Она быстро вырвала свою руку, отвернулась и рада была, что ей не надо говорить… А слезы, светлые и легкие, быстро-быстро бежали из её глаз и капали на её серенький пуховый платок…
«Друга сразу почувствовала в нем, — впоследствии рассказывала она Тобольцеву. — Как только взял он мою руку в свою и так крепко пожал ее… И рука у него сильная такая и теплая! Чувствую, что на него, как на гору каменную, я положиться могу.
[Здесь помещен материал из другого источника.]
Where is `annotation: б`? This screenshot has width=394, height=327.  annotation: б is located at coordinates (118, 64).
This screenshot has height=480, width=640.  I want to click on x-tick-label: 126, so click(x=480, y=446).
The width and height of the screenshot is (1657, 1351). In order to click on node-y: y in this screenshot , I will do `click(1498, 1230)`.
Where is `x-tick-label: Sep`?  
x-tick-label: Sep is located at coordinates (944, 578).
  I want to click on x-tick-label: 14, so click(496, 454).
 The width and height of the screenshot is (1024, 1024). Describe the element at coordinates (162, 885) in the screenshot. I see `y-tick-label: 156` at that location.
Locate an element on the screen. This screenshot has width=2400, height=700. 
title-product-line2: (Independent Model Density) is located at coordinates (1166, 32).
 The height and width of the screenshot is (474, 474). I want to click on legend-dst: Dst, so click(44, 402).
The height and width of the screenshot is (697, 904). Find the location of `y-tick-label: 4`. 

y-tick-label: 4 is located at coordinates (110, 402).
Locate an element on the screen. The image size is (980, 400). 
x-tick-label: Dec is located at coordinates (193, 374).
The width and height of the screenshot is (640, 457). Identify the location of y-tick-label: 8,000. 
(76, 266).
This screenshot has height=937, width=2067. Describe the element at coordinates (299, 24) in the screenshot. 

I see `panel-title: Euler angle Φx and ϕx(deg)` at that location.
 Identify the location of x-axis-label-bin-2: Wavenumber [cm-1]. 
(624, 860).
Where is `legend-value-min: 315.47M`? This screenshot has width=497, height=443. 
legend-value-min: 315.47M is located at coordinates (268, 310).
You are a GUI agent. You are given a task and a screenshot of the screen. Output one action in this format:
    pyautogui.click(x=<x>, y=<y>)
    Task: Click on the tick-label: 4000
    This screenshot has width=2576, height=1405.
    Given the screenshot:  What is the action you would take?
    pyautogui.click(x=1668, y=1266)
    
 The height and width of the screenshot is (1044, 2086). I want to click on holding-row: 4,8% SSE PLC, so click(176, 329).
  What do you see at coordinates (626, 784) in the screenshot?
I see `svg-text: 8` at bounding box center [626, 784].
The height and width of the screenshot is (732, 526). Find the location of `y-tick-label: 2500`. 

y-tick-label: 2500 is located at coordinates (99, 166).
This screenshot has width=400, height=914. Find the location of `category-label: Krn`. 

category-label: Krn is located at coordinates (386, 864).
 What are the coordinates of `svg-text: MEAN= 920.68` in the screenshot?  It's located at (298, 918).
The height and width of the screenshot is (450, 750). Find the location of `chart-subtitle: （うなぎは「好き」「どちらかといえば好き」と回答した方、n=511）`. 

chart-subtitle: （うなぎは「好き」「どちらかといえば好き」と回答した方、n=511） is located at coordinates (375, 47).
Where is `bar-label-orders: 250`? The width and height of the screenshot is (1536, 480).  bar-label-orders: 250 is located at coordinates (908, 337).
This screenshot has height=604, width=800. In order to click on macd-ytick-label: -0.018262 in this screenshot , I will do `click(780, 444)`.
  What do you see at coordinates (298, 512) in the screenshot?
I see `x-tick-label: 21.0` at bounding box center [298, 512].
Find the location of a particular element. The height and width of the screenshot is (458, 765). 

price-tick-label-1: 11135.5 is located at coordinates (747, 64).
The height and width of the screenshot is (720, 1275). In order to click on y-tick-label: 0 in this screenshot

Чувствую, что я не одна на свете теперь и что он меня всем сердцем жалеет и горе мое чувствует… И поди ж ты!
В первый раз человека увидала, а ни стыда перед ним за слезы мои, ни страха к нему… Точно я его с детства знала!»
— Лизанька, милая, — говорила ей свекровь тем новым, любовно-бережным тоном, каким она теперь всегда говорила с нею, — пригласи Николая Федоровича к себе, напои его чаем, ужином покорми… И постелить прикажи ему здесь, наверху. Федосеюшка знает… А я сосну… Голова у меня что-то тяжела…
Это было в воскресенье, перед начинавшимся долгим постом. Внезапное объявление войны с японцами[136] не повлияло на обычный разгул купечества. «Рукавицами всех прихлопнем! — говорил Николай. — Обезьяны желтые!» А патриот Капитон презрительно усмехался. Фимочка с мужем и Николай с своей компанией с четырех часов «закатились» за город…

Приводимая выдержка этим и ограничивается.